Ina Göthe Haus Hoffnung

Arbeiten Sie dann auch mit anderen Einrichtungen zusammen - vor allem was Suchterkrankungen angeht?

Niemann: Ja, natürlich. Es gibt ja zum Beispiel die "SiT" [Anm. d. Red.: Suchthilfe in Thüringen] in Weimar, wo die Leute dann Termine machen, wo wir das auch nachhalten, dass sie dann auch hingehen - oder das Klinikum. Die psychiatrische Abteilung, da sind unsere Leute regelmäßig zu Gast. Und da sind wir auch in Kontakt mit dem Sozialen Dienst und tauschen uns dann auch aus, so weit das möglich ist.

Was sind für Sie die größten Herausforderungen in der Arbeit mit obdachlosen Menschen?

Göthe: Die größten Herausforderungen sind die psychischen Beeinträchtigungen, die bei vielen vorliegen.
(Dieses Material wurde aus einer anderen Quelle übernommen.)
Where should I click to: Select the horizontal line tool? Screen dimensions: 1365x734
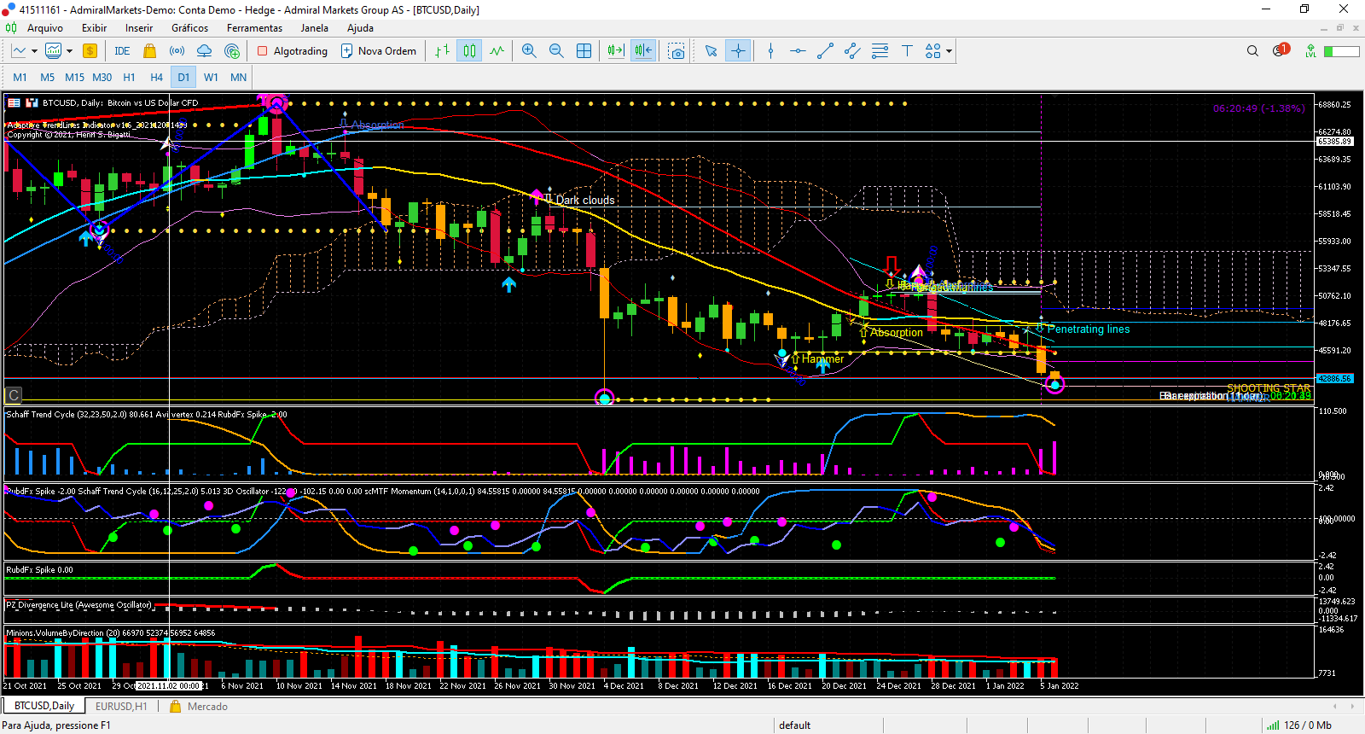(x=798, y=51)
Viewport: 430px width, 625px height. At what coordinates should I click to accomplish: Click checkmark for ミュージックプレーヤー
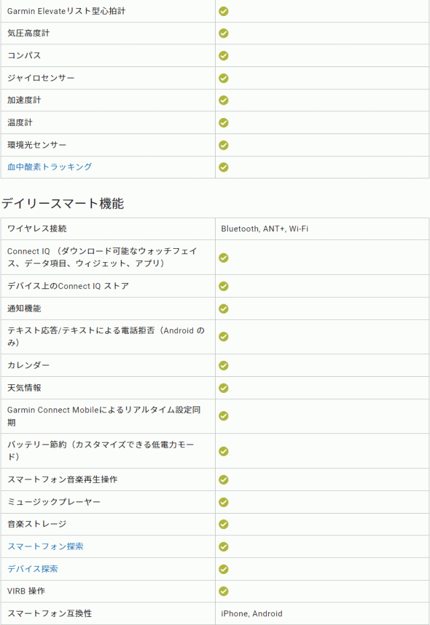click(224, 502)
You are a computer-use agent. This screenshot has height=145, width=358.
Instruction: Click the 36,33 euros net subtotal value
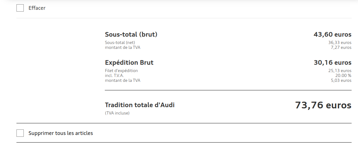(340, 42)
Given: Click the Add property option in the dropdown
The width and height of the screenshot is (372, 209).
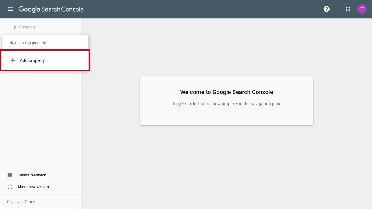Looking at the screenshot, I should [32, 60].
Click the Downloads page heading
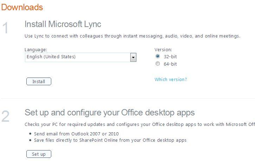255x161 pixels. (22, 7)
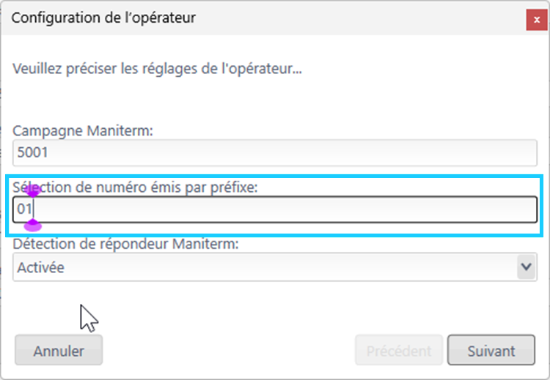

Das wird gefühlt immer mehr. Der "normale Alkoholiker", wie er vielleicht noch vor 20 Jahren zum größten Teil zu uns gekommen ist, der wird immer weniger. Jetzt kommen oft noch andere Suchterkrankungen dazu und dadurch auch gewisse psychische Beeinträchtigungen. Und das macht es schwierig in der Zusammenarbeit; schwierig auch irgendwo, dieses Kleinteilige zu trainieren: die Absprachefähigkeit und auch ein Miteinander im Haus.

Niemann: Wir haben auch Leute, die psychisch krank sind, ohne dass man jetzt irgendwie einen Suchthintergrund feststellen könnte, die absolut keine Krankheitseinsicht haben. Das wird dann natürlich auch immer schlimmer, weil sie sich ja nicht einer Behandlung unterziehen oder das irgendwie überprüfen lassen. Weil sie das gar nicht einsehen, dass sie psychisch krank sind. Und mit denen ist das Arbeiten schon sehr, sehr schwierig.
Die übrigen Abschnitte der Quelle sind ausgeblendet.